On another occasion, I heard Hasan the Water Man pull up outside in his van. As I collected the empty demijohns together a kerfuffle broke out outside my front door. I could hear stone breaking on stone – not the usual sounds I associate with water being delivered. As I fell out the front door to investigate I saw Hasan bludgeon a small, harmless-looking slithery creature outside my open kitchen window.
“Stop! The poor thing” I cried. He didn't stop until all life had been extinguished from the small snake. Hasan looked at me incredulously, explaining he had saved me from having an extremely dangerous creature climb through my kitchen window. I grabbed my dependable Mediterranean Wildlife manual. The snake was a viper that might not have proved to be quite as harmless as Mr Whippy. Even I have a limit as to what I share my house with.
Despite this, one tends to see snakes only in June, and even then rarely. There are in fact only two or three species that are venomous, one of which is native to the UK - the adder. The vast majority of snakes in Turkey are not venomous and they are more scared of us than we are of them.
Although not dangerous, mosquitos are the real villain of the piece. It is well known that they tend to prefer the flesh of the newly arrived Europeans, and there does seem to be some truth in this as I am rarely bothered by them these days.
To avoid being eaten alive you can opt for an insect repellent. The Turks also have two further deterrents: one that looks like a battery-operated tennis racket, and the other a simple pot of basil. I prefer the high-tech deterrent, it seems to be more effective and provides a bit of sporting fun during the evening.
Either way, an arsenal of preventative measures such as those illustrated is definitely called for in order to ensure a happy mozzy free stay in Turkey.
When I first started visiting Turkey, my friend, Mustafa, used to shout at me for not checking or tapping on boulders or rocks with a stick to scare off any scorpions prior to sitting down. It is a habit I have adopted. He also told me that you do not tend to find scorpions in locations close to the sea as they do not like a salty atmosphere. I live only a few hundred metres from the sea and had never encountered any scorpions until I discovered this very dead one downstairs in one of the bedrooms.
It is the only one I have seen in nearly three decades of visiting here and it remains a mystery to me as to how it got there. I can only think it was deliberately deposited there by a 'friend' who was trying to encourage me to vacuum more often!
However, scorpion stings can be nasty and some experience an allergic reaction to them, as happened to my resident scorpion expert Mustafa a few years back, and he ended up spending the night in hospital on a drip. If you’re stung, go to the hospital or doctor to get checked out.
I've included street dogs here only because there might be a perception that they are dangerous. However, they are generally only in need of a pat and a bit of affection. Their plight has improved greatly on the Bodrum peninsula over the past decade, and it has been a long time since I've had to leave a restaurant after seeing a waiter kicking a dog.
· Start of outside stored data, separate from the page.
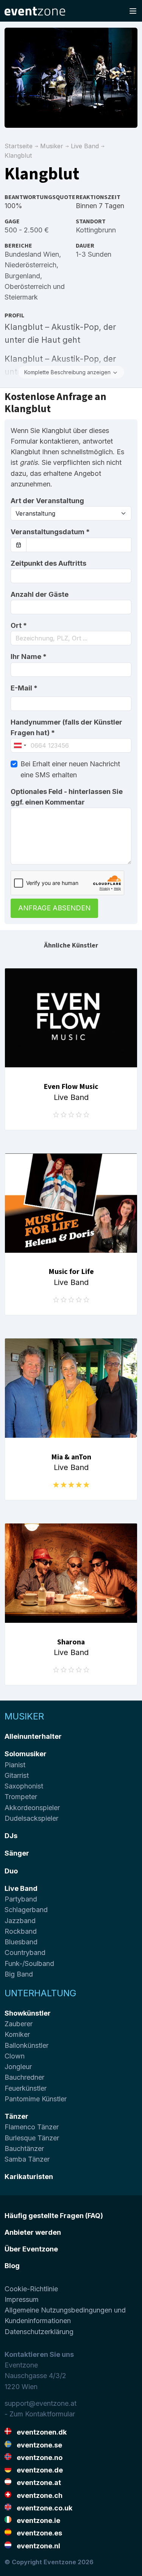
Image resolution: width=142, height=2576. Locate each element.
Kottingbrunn (96, 230)
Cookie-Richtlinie (31, 2289)
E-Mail (24, 688)
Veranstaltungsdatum (50, 532)
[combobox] (71, 638)
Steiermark (21, 297)
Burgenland (22, 276)
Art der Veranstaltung (47, 501)
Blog (12, 2266)
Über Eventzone (31, 2249)
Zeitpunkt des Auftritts (48, 563)
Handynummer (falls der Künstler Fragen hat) (66, 727)
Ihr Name (29, 656)
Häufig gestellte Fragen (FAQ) (54, 2216)
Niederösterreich (30, 265)
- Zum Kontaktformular (40, 2414)
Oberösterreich (28, 286)
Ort (19, 625)
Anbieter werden (33, 2232)
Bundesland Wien (32, 254)
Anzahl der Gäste (40, 594)
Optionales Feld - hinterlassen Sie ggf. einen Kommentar (67, 797)
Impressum (22, 2299)
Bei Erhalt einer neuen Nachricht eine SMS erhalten (70, 769)
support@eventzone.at (40, 2403)
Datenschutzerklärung (39, 2332)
These days there are various societies feeding and caring for the dogs, and many restaurants and bars look after them. Yes, they can be a pest when you're sitting at a table trying to enjoy a drink or a meal but I never complain as I suspect this can provide a trigger for a spate of dog poisoning. This is an all too often regular occurrence out here, particularly before the tourist season starts, proving that the most dangerous animal in Turkey is the same two-legged variety found in all parts of the world.
Despite all these close encounters with all these supposed dangerous animals in Turkey, I have managed to survive relatively unscathed for years. Now, where is that mosquito racket?